On 2011-08-20 12:02, Damian Conway wrote:
Carl asked:
* What language components could be provided to put class implementors
on the right path so that their classes end up encapsulated by
default?
Doing nothing should result in the safe behaviour (i.e. full encapsulation).
You ought to have to explicitly request anything else.

One of the *big* selling points of Perl 6 is the prospect of "OO done right".
Leaky encapsulation ain't that.
Sorry if I am hijacking the thread, but how does the .* and .+ fit into "OO done right" idea?
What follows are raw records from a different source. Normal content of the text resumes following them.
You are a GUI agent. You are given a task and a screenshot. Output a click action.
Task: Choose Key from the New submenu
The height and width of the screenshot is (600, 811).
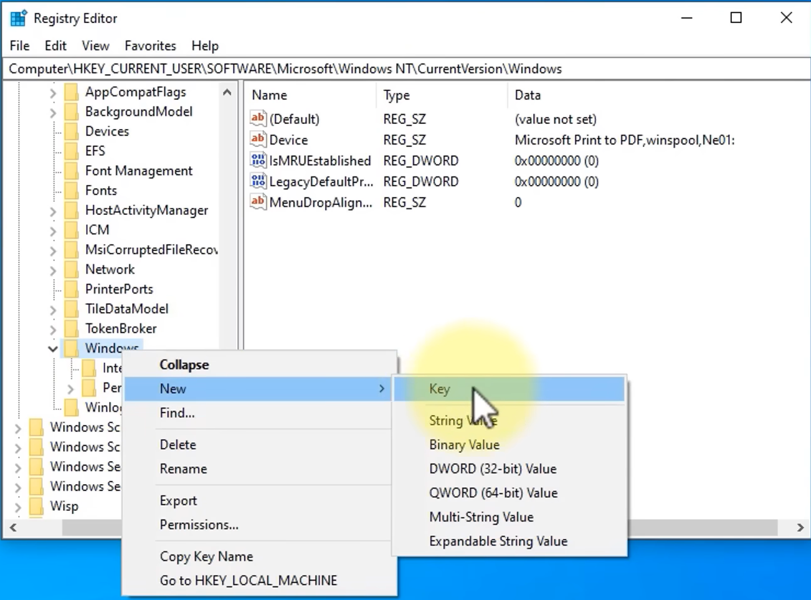tap(439, 389)
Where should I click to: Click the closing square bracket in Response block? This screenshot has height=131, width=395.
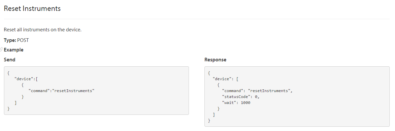pos(214,115)
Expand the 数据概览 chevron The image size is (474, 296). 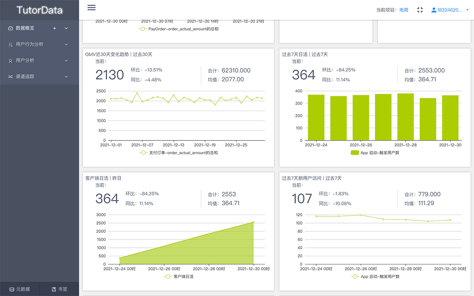point(66,28)
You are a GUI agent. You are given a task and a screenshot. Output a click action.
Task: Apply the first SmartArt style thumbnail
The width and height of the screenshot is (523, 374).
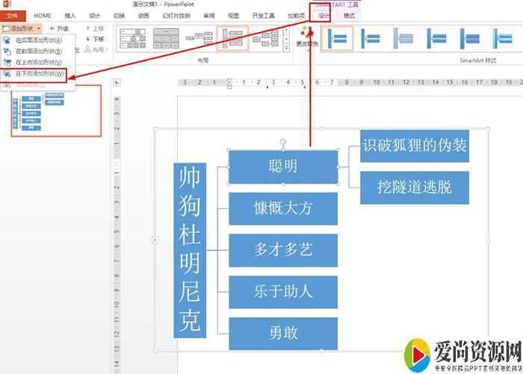(337, 37)
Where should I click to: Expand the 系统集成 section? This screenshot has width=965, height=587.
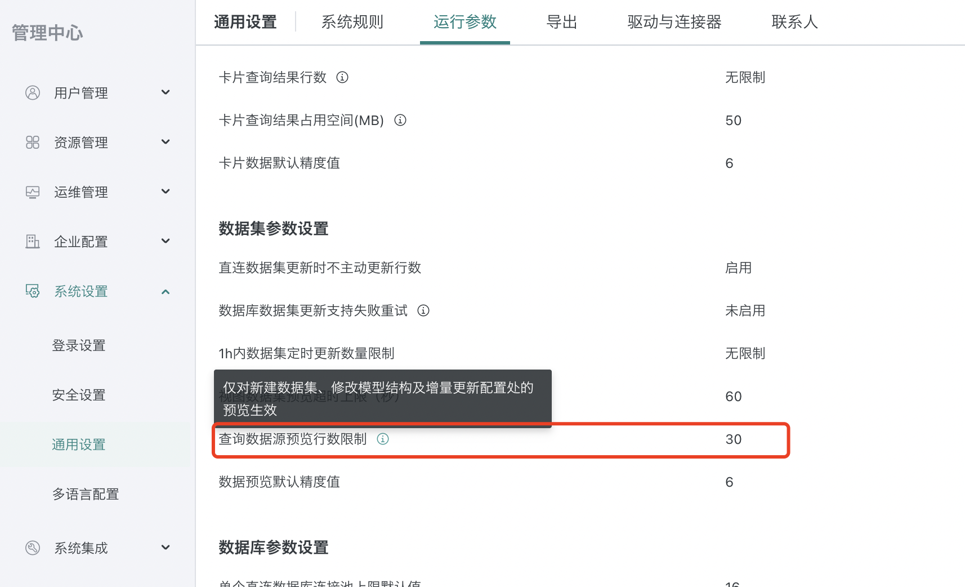(166, 547)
As I understand it, having a class hierarchy like so:

class A { method m { say "A.m called" } }
class B is A {     method m { say "B.m called" } }
class C is A {     method m { say "C.m called" } }
class D is B is C { method m { say "D.m called" } }

calling

D.new().+m();

Produces

D.m called
B.m called
C.m called
A.m called

Making it an option (and I suspect sometimes even the responsibility) of the caller (reading "Calling sets of methods" in S12) to choose how dispatch should be done, can hardly be said to be encapsulation (a subset of OO) "done right"?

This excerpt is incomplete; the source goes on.